En lo que se refiere a la calidad de vida en la capital, el 53% de los encuestados la califica de mala o muy mala. Este deterioro se atribuye a las acciones y omisiones de la actual jefa de gobierno, así como a las expresiones de soberbia e insensatez de personajes como su secretario de gobierno, César Cravioto.
El escenario actual contrasta con la estrategia de 2024, cuando Morena y Andrés Manuel López Obrador mostraban nerviosismo por perder la Ciudad de México, principal bastión del Movimiento. En aquel entonces, las preferencias de Brugada caían conforme pasaban los meses, cerrando la brecha con el candidato opositor Santiago Taboada, por lo que su elección fue vista como un paracaídas en caso de que el triunfo del partido estuviera en riesgo.
La situación recuerda a 2021, cuando la clase media manifestó su repudio en las urnas no tanto a la entonces jefa de gobierno, sino al presidente López Obrador y sus constantes descalificaciones. Asimismo, se destaca que para Claudia Sheinbaum, Omar García Harfuch no era opción para sucederla en la jefatura capitalina, pues era pieza fundamental para su proyecto presidencial, a pesar de que la inseguridad era el tema central y los avances en la materia durante su gestión no podrían explicarse sin él.
Pareciera que la candidatura de Brugada está resultando una derrota no para Sheinbaum, sino para la 4T y para los chilangos. Ante este panorama, inician los reacomodos políticos con miras al 2027 e incluso al 2030. Movimiento Ciudadano (MC) se muestra presto a robarle la ciudad al partido guinda y sus encuestas ya sondean las preferencias electorales.

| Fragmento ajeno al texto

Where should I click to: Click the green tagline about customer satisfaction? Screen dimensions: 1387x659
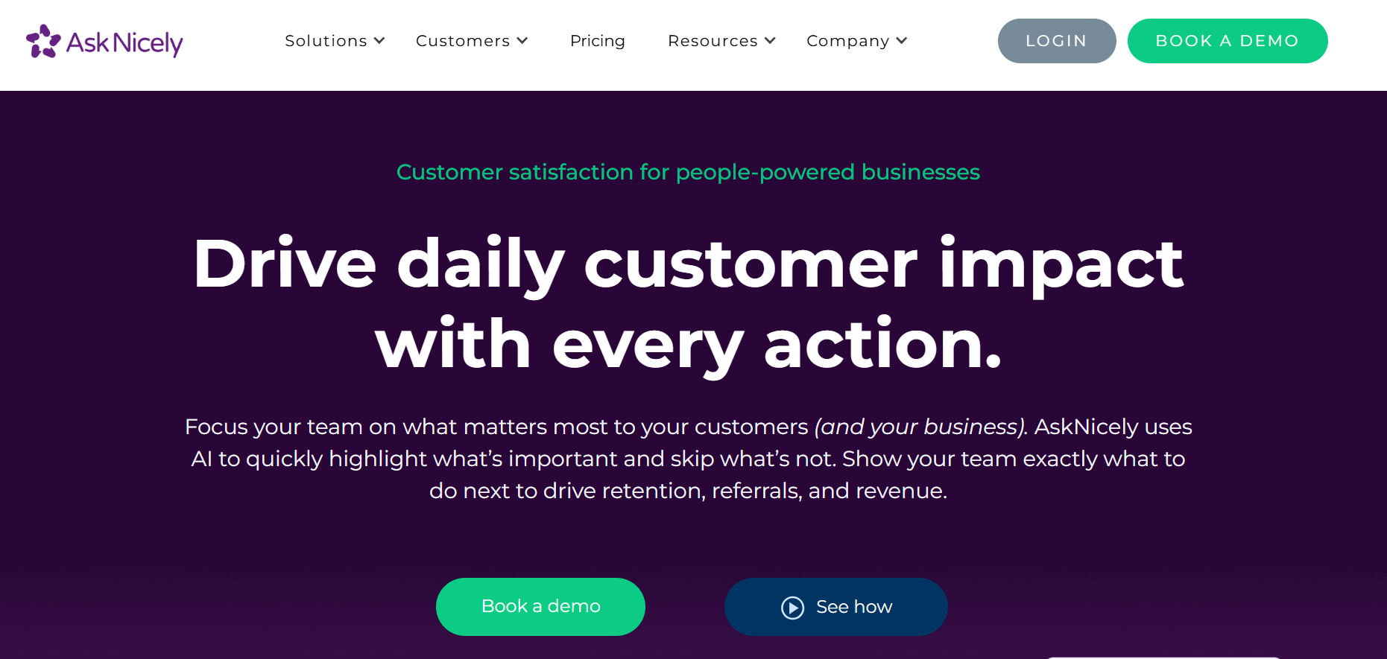(688, 172)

En este contexto de posible cambio, Salomón Chertorivski aspira a gobernar la capital en 2030, impulsado por un posible triunfo el año próximo como alcalde en Miguel Hidalgo. Con casi tres décadas de gobiernos de izquierda en la capital, se señala que Clara Brugada se está convirtiendo, inconscientemente, en la gran impulsora de la alternancia.